Esta es la Tegucigalpa que hoy retrasa su faena cotidiana para lidiar con el fervor ciego de unos fanáticos que como tigres hambrientos ven en el rito de la sangre la confirmación sádica de su salvajismo. Hans Arp y De Chirico podrían recortar el diario y hacer collages de taxis llenos de tanques de sangre o de muchachitos sacados de las etnias milenarias para disparar el odio que no pudieron conjurar con la venganza de siglos. O una mujer caminando con la luctuosidad de una actriz y un niño vociferando en sus faldas de seda el próximo número de la lotería. Así es Tegucigalpa, así las desigualdades, así la ternura de la utopía diaria. Así el amor a la vida, así la necesidad de cambios. Así lo leyó nuestro presidente, de quien diariamente se reían porque no se comportaba con la delicadeza y los urbanismos de un ministro europeo y provocó reformas que perforaron bolsillos herméticos. Así es la Honduras a quien han despojado de voz, porque en las calles solo se permite que digas que tenemos un mesías con apellido italiano pero con un corazón propio de las peores mafias napolitanas.

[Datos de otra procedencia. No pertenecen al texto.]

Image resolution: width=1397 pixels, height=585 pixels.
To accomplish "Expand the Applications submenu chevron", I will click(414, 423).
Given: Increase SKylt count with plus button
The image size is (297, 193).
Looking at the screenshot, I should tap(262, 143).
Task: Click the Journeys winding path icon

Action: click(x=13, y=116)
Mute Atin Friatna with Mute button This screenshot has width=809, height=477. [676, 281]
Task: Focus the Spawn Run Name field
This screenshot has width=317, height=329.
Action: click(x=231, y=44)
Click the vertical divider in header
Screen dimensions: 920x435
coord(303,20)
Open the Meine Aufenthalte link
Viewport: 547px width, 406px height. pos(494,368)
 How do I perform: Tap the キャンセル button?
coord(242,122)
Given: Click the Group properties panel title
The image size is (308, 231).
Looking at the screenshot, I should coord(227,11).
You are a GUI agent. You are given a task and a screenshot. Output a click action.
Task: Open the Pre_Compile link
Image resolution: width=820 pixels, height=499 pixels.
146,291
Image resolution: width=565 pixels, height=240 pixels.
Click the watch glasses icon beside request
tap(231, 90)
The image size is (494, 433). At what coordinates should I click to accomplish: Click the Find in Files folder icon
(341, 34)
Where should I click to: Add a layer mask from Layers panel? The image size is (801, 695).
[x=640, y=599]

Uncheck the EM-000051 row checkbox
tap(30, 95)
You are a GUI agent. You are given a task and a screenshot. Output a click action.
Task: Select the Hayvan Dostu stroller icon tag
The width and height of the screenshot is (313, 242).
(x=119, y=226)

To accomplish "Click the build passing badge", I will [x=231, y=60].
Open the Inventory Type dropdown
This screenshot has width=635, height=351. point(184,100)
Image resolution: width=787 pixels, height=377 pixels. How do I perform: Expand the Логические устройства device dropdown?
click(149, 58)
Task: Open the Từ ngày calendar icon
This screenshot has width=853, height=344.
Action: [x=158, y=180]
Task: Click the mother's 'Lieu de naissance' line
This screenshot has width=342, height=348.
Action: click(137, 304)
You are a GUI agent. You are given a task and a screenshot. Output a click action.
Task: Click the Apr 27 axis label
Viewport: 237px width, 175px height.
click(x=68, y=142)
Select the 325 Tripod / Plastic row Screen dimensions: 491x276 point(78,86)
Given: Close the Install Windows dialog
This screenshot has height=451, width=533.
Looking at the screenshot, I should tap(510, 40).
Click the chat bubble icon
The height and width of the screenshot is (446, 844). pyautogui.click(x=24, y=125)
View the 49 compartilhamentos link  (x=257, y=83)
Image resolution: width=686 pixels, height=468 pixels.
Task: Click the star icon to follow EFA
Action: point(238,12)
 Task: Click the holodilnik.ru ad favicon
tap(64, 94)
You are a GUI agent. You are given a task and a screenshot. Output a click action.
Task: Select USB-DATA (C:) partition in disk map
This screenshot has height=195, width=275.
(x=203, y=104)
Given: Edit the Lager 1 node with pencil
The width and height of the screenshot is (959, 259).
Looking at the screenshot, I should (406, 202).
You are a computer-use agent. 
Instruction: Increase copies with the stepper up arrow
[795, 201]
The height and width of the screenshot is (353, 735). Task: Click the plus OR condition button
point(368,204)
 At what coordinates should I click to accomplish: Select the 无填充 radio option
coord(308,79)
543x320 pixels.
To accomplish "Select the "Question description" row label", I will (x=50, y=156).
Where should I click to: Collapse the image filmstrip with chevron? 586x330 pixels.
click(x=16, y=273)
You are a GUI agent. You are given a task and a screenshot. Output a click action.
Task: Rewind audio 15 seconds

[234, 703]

Fui y seré siempre ese pobre muchacho que hace caricaturas, que no tambalea ni una mosca, que ningún político de Honduras se molestará en reprimir, porque, ¿qué daño podrían hacer esa rayitas espantosas que dibujo? “Si dibuja más bonito mi sobrino de 4 años...” decía esta tarde un periodista de radio golpista, y es verdad, porque mi “accidente” de detención fue condenado por miles de personas en el mundo, por centenares de cadenas televisivas y periódicos de decenas de países en el mundo entero, pero en Honduras es una carcajada eso que se llama conciencia. Ser respetado en el mundo por tu trabajo te da esa sensación gris y fatal de que uno acá es innecesario, como la democracia que, al final de cuentas, es también una caricatura.
Tegucigalpa, una tarde a finales de junio de 2009, que pronto solo será un mal recuerdo en la jungla de la historia.
Esta carta fue dada a conocer por McDonald a través de su página (www.allanmcdonald.com).